On May 7, according to the Chase Trading Desk, JPMorgan's Asia-Pacific Research Team released its latest report after meeting with World Gold Council (WGC) Chief Market Strategist John Reade. The key conclusion is straightforward: Gold is expensive by any quantitative model, but that does not mean it is wrong.
According to historical models, gold's fair value should be between $1,000 and $1,900, and today's price is at the highest premium level since 1971. However, expensive does not mean wrong. This surge (+188% dollar return over 5 years) was entirely driven by Asian physical demand and emerging market central banks (especially covert buying by China), while Western institutional investors were net sellers in recent years.
Recently, gold may continue to consolidate near $4,600, with further downside risk from momentum unwinding. But there are real and underestimated medium-term catalysts. JPMorgan believes, $4,600 gold is expensive insurance. But considering the risks it hedges against, this premium may be worth paying.
The bank believes that the next structural driver of gold prices—the “century reallocation” by Western pension and insurance funds from failed 60/40 stock-bond portfolios into gold, and the market's repricing of “stagflation”—has yet to really begin.
Models have completely failed: Expensive, but not necessarily wrong
To understand gold's current pricing logic, you must first face one fact: All traditional models point in one direction—gold is extremely overvalued.
The WGC's GLTER framework estimates gold's long-term return as U.S. CPI plus 2-3%, giving a fair value of about $1,900. The twenty-year stable relationship between gold and U.S. real yields (2001-2021) broke down completely in 2021—if that relationship still held, gold would be priced at about $1,000 today, not $4,600.

So, what are investors actually paying for?
JPMorgan agrees with WGC's framework: The current premium reflects two things.
First, the insurance premium. With the Fed's independence openly questioned, fiscal deficits at peacetime records, Middle East military conflict affecting energy markets, and emerging market central banks accelerating de-dollarization, gold's high premium is a rational pricing for an unusually unstable environment. As long as instability persists, the premium will persist.
Second, the models themselves have failed. Over the past thirty years, government bonds hedged the equity portfolio. This assumption is collapsing. When stocks and bonds turn positively correlated during crises—falling together instead of hedging—gold's value as an alternative diversifier turns structural, not merely tactical. The 60/40 portfolio is increasingly viewed by large allocators as obsolete, and gold is the logical beneficiary.
This is the most underrated core insight: Gold currently makes up only about 2% of global investable portfolios. Decades of WGC portfolio studies agree: The optimal risk-adjusted allocation is 5%-10%.
JPMorgan cites some scale: Total global pension and insurance assets are about $80 trillion. If average gold allocation rises from 2% to 3%, just that 1 percentage point reallocation would require about 5,000 tons of incremental demand—while annual global gold supply is about 4,500 tons. This reallocation has not yet begun.
A bull market built by Asia, with the West still absent
The report highlights this as the most counterintuitive fact in the gold market: From 2021-2024, Western institutional investors were net sellers via ETFs—even as gold prices doubled.

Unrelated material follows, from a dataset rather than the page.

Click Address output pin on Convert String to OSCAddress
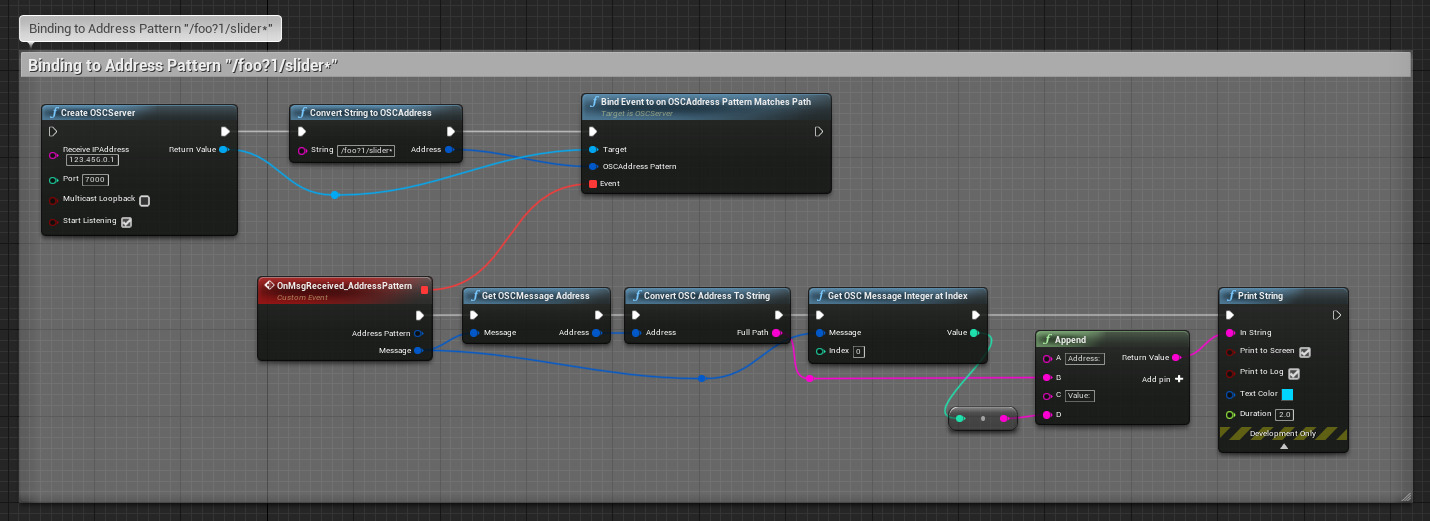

In 2025, global ETF inflows turned positive, netting about 800 tons. But this buying came late, was mainly momentum-driven rather than conviction-driven, and was partially reversed in subsequent pullbacks.
The true drivers of this bull market were a different group of buyers:
Physical bar and coin demand (mainly from Asian individual investors), now at about 1,500 tons a year, far above the historical average of 1,000 tons, is the most lasting and stable demand component;China and India together account for about half of global gold demand; China has shifted from jewelry-driven (pre-2020, about 75% of demand) to investment demand exceeding jewelry consumption;Emerging market central bank gold buying: From 2021-2025, central bank gold buying averaged about 225 tons per quarter—twice the rate from 2016-2020.
JPMorgan says central bank gold buying is an important demand driver, but official figures seriously underestimate the true scale. An increasing portion of central bank gold buying is unreported to the IMF and classified as “undisclosed” purchases.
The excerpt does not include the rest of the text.